Butterfly life cycle and salt paintings

I drew together a couple of unrelated aspects of science into an activity about butterflies which my son enjoyed. It built upon our recent visit to the butterfly house at the Horniman museum, but I also drew heavily on the Hungry Caterpillar story by Eric Carle.

Butterfly at the Horniman museum

At the butterfly house, my sons saw several species of caterpillars and butterflies, we found a butterfly egg on a leaf and we looked at some butterflies emerging from pupae.  We talked on the way home about the butterfly life cycle as he'd been really excited about the frog life cycle. I thought I'd add some pictures of the butterfly life cycle to his collection and see what he made of them. I also wanted to try out some salt drawings to try and get him interested in painting, so I decided to theme this around the butterfly life cycle and give him the counters alongside making the pictures.

Yellow egg and three species of caterpillar

The science of the salt drawings is that table salt (sodium chloride) absorbs water. You stick salt to paper with PVA glue and let it dry.  Then when you touch coloured liquid to the salt, it is rapidly absorbed and the colours spread out along the glued salt but leave the rest of the paper untouched. For a boy who doesn't much like drawing or painting, I thought this may be both a bit of interesting science and a way to help him create some nice pictures without needing much skill.

Salt drawing of the hungry caterpillar

With PVA glue in a bottle with a narrow nozzle, I drew some pictures of an egg on a leaf, a caterpillar, a pupa and a butterfly, based on Eric Carle's illustrations. I shook salt over these and then tilted them in several directions on a tray to get as much salt stuck to the glue as possible. I then let them dry overnight.

Salt painting

The small boy was curious about what they were, and I made up some very concentrated food colouring (approximately 1:4 dilution) for him to use as paint. You could also use liquid watercolours or dissolve solid watercolour blocks in water instead.

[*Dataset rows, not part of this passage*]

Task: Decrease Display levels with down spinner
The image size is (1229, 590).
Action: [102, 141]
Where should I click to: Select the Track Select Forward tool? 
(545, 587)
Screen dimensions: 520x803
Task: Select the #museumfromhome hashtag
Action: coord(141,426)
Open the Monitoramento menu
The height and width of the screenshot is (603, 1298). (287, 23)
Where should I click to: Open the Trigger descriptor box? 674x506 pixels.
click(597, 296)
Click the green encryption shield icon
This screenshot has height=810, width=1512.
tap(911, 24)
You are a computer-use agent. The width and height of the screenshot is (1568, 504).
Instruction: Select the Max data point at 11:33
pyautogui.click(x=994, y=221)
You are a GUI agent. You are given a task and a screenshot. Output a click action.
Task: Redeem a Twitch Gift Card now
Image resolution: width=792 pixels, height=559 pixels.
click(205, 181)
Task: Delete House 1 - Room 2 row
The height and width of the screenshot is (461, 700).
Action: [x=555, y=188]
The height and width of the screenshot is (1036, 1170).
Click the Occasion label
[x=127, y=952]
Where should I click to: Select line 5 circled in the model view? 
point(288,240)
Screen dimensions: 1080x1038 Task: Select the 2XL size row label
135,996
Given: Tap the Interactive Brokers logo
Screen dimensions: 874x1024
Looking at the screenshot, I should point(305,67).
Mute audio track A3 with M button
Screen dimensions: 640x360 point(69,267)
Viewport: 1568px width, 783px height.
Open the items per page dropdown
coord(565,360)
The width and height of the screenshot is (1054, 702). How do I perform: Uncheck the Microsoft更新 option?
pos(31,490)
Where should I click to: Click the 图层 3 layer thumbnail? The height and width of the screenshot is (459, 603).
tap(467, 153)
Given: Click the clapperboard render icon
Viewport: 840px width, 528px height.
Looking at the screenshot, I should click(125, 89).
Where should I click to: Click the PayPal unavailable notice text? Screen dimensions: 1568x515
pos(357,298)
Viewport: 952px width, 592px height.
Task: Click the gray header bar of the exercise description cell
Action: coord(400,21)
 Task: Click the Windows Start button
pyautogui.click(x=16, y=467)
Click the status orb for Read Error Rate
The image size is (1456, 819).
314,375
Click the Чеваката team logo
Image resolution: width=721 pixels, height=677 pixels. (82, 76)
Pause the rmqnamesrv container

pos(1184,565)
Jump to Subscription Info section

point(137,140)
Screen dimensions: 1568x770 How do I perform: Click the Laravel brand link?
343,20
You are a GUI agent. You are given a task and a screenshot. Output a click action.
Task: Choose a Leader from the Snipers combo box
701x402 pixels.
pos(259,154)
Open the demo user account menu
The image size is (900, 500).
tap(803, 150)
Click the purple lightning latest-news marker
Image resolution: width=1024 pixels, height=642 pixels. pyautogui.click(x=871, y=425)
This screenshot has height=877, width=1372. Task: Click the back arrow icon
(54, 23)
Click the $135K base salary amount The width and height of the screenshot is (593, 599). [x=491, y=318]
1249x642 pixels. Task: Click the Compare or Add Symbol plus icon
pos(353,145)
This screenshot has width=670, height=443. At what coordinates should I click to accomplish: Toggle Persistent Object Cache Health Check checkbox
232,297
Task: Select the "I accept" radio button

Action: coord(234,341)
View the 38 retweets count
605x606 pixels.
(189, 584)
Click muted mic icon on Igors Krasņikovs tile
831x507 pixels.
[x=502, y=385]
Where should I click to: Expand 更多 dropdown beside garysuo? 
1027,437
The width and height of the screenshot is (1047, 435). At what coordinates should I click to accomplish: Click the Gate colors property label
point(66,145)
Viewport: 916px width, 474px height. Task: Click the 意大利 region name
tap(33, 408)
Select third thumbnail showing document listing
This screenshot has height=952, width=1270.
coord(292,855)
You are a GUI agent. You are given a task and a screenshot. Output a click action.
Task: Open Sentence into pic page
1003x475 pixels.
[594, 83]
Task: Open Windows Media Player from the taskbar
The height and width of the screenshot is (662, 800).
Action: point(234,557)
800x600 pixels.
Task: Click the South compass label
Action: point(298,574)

I got him to try touching the brush into the 'paint' and then on the salt and he liked the way the colour spread along the line. I put the Hungry Caterpillar book open in front of him to give him some ideas about which colours he might like to use as he doesn't seem to like painting a blank canvas and deciding what to draw and which colour to use.

Butterfly painting

He wanted to give up after a couple of minutes but I asked him to try painting a 'junction' between two lines instead and he was amazed to see the colour travelling along the lines that intersected the one he touched. He then decided it was actually fun and he could pretend to be a paint train colouring the tracks, and he set about filling in all the lines on all 4 of the pictures I made! He also had fun experimenting with colour mixing, both in the palette and by watching adjacent colours mix along the salt lines. He kept going for about 20 minutes which is definitely the longest time he's ever done any painting!

Complete life cycle

At the end, he had the four stages of the butterfly life cycle and we laid them out and talked through the stages using the narrative of the book, referring also to what we'd seen in the butterfly house. I also put the wooden slices I'd made alongside the pictures and he liked these, explaining to me how they made a circle with the butterfly laying eggs. He also went and found his frog life cycle and had another go at putting that in the right order too.

This was a nice combination of learning about a different life cycle and also about the way salt absorbs water. He's asked to do salt painting again, so I've made his name and some other pictures for him to do another day.